Carga recorde apreendida em Roraima impediria contaminação de rios e ameaça a comunidades inteiras
| Foto da apreensão: PRF |
O céu carregado sobre o Norte do Brasil escondia mais do que nuvens naquele trecho da BR-174. Dentro de um carro em fuga, havia um risco silencioso — invisível, mas devastador. Quatrocentos quilos de mercúrio. Uma carga que, se tivesse chegado ao destino final, poderia transformar rios inteiros em corredores de contaminação por décadas.
A Polícia Rodoviária Federal (PRF) realizou, em Roraima, a maior apreensão de mercúrio já registrada pela corporação no país. A abordagem ocorreu no km 521 da BR-174, durante uma ação orientada por inteligência.
O motorista desobedeceu à ordem de parada e fugiu por cerca de 40 quilômetros, até perder o controle do veículo e sair da pista. Ele conseguiu escapar pela mata. No interior do carro, os agentes encontraram aproximadamente 400 kg de mercúrio, armazenados em 11 recipientes.
O material foi encaminhado às autoridades para investigação. A apreensão faz parte de operações integradas de combate ao garimpo ilegal e ao crime ambiental na Amazônia.
Uma catástrofe evitada
Mais do que um recorde, a operação impediu um potencial desastre ambiental de grandes proporções.
O mercúrio é um metal altamente tóxico que não se decompõe na natureza. Quando despejado em rios, ele se acumula no fundo e é transformado em metilmercúrio — uma substância ainda mais perigosa, que entra na cadeia alimentar.
Pequenos organismos absorvem o contaminante. Peixes menores os consomem. E, ao longo desse processo, a concentração do veneno aumenta progressivamente. Esse efeito, conhecido como biomagnificação, faz com que peixes maiores — base alimentar de muitas comunidades — carreguem níveis extremamente elevados da substância.
Impactos na natureza e na vida humana
Na fauna, os efeitos são diretos: alterações neurológicas, problemas reprodutivos e redução da biodiversidade. Espécies mais sensíveis desaparecem, comprometendo o equilíbrio dos ecossistemas.

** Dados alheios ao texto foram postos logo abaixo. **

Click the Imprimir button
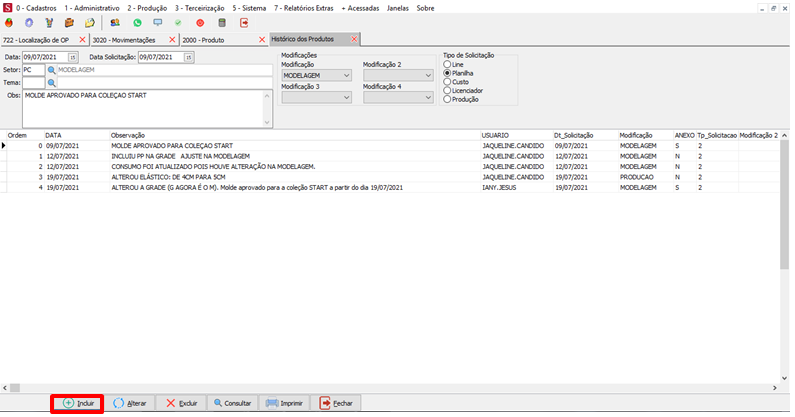The width and height of the screenshot is (795, 417). [x=284, y=403]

Na flora, o impacto químico altera a qualidade da água e afeta toda a dinâmica dos rios e suas margens.
Para os seres humanos, o risco é ainda mais grave. A ingestão de peixes contaminados pode causar danos irreversíveis ao sistema nervoso, rins e coração. Em gestantes, o mercúrio atravessa a placenta e compromete o desenvolvimento do feto.
Os efeitos são silenciosos e de longo prazo — podem levar décadas para aparecer, mas quando surgem, são permanentes.

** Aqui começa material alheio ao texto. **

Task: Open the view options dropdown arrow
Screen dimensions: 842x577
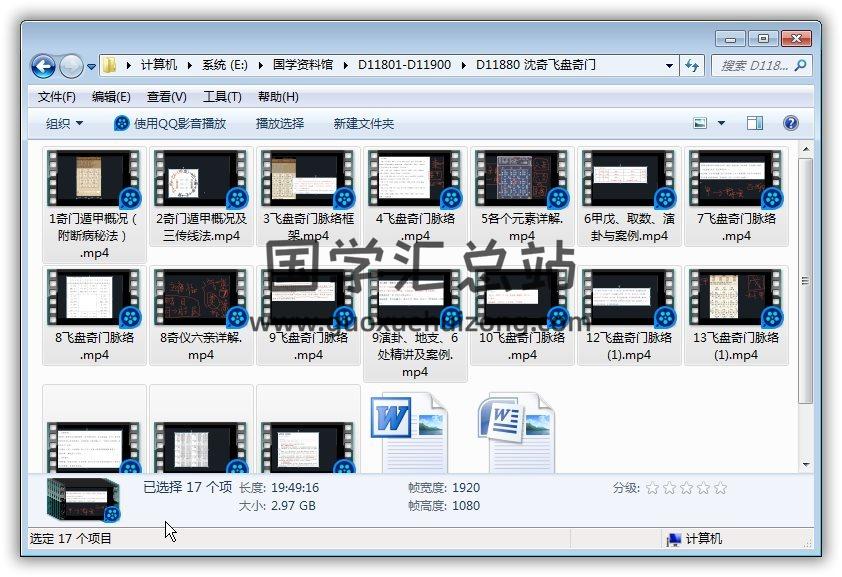Action: point(722,123)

Garimpo ilegal e contaminação crônica
O mercúrio é amplamente utilizado no garimpo ilegal para separar o ouro de outros sedimentos. O problema está no descarte, frequentemente feito diretamente nos rios.

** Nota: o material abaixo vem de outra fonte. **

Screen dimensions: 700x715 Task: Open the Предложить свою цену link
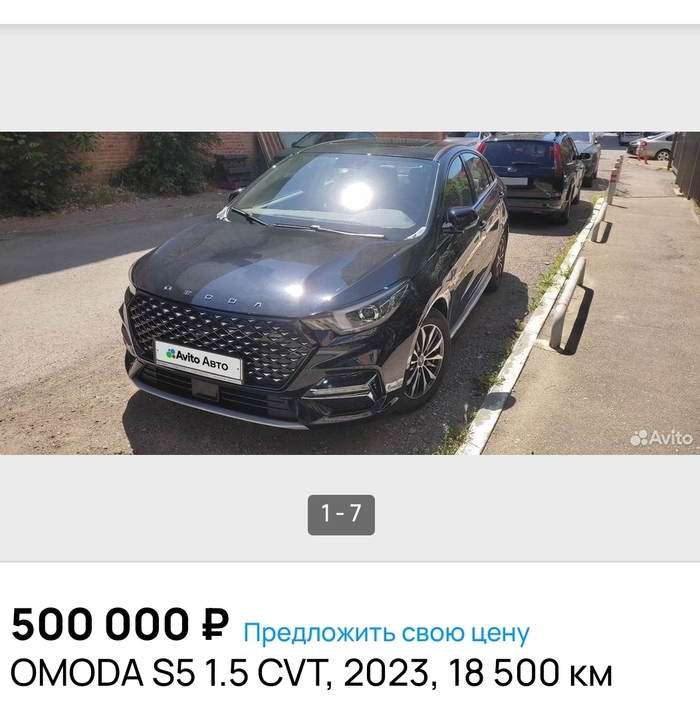pos(386,633)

Uma carga como a apreendida teria potencial para contaminar grandes extensões de uma bacia hidrográfica, tornando a água imprópria para consumo e afetando milhares de pessoas, especialmente populações ribeirinhas e indígenas.
Nos últimos dias, as apreensões do metal na região já ultrapassam 835 kg, evidenciando a escala da atividade ilegal e a pressão sobre a Amazônia.
No fim das contas, o que foi retirado da estrada não era apenas contrabando. Era uma ameaça silenciosa à vida — interrompida antes de alcançar os rios.